If your infrastructure does not use B.A.T.M.A.N. advanced routing, this CVE is not a direct threat. However, general kernel security patching remains important for defense-in-depth. Coordinate with your Linux distribution's recommendations and your organization's patch management cycle.
What should I do if I cannot patch immediately?
For systems that cannot be patched urgently, restrict local network access to trusted peers and monitor kernel logs closely for signs of memory corruption. If your infrastructure permits, consider temporarily disabling B.A.T.M.A.N. routing until patches are available. Document the gap and establish a timeline for remediation through your change management process.

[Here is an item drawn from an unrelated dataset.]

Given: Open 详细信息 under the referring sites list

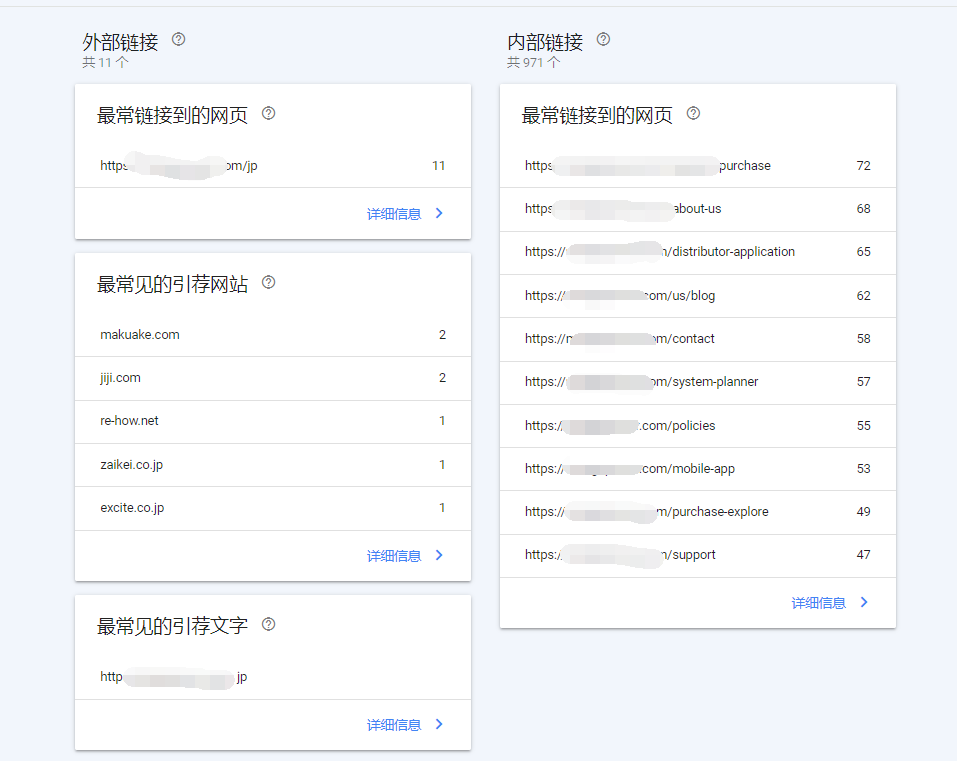Looking at the screenshot, I should 394,555.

This analysis is provided for informational purposes and does not constitute legal or professional security advice. CVSS scores, vulnerability status, and patch availability are based on source data current as of the publication date. Organizations should verify patch version numbers, affected product versions, and distribution-specific advisories directly with vendors and distribution maintainers. Exploit code is not provided or discussed; use of this information for unauthorized system access is illegal. Test all patches in non-production environments before deployment. Source: NVD (public-domain), retrieved 2026-07-07. Analysis generated by SEC.co (claude-haiku-4-5).